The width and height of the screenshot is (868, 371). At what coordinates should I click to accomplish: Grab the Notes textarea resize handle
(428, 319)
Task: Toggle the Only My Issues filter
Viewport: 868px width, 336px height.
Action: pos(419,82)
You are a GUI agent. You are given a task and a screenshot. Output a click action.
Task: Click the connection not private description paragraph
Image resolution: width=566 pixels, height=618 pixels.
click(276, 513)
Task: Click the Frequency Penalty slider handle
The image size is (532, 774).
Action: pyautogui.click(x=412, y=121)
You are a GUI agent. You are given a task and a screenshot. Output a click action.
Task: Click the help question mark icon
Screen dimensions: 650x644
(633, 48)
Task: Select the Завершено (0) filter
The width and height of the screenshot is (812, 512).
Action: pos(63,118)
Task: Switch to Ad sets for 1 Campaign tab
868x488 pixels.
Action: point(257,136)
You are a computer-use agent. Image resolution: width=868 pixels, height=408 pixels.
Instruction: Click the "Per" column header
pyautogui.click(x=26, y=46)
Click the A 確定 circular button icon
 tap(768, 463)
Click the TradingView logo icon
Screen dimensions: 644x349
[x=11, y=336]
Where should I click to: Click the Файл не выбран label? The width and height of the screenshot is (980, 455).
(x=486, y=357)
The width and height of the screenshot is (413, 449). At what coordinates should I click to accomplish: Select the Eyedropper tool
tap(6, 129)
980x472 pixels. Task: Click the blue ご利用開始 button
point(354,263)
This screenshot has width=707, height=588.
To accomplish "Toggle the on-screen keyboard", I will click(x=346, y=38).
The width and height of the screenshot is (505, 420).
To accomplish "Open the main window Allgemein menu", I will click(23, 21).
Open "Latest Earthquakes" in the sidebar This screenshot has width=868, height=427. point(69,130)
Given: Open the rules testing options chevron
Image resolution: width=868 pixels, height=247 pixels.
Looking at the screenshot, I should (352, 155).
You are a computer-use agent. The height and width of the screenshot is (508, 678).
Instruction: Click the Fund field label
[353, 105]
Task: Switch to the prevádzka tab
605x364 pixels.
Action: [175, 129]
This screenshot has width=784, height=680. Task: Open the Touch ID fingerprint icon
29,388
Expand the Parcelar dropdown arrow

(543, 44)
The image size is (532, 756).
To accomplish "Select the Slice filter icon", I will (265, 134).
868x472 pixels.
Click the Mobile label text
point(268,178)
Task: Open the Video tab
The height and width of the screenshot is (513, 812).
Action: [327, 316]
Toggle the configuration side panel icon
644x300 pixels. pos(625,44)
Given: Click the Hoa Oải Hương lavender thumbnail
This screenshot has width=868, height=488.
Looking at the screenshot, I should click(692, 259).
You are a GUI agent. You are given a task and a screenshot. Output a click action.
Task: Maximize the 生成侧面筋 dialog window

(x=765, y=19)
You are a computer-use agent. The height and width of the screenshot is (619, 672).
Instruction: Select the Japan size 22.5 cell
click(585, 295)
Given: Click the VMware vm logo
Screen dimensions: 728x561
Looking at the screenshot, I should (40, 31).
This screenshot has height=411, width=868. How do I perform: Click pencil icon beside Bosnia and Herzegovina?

○ ○ ○

Scan the entries and show every line in which the word "will" is found.

• _Solved exercise_:
To accomplish "Toggle the on-screen keyboard", I will click(x=346, y=38).
To accomplish "Open the main window Allgemein menu", I will click(23, 21).
To accomplish "Select the Slice filter icon", I will (265, 134).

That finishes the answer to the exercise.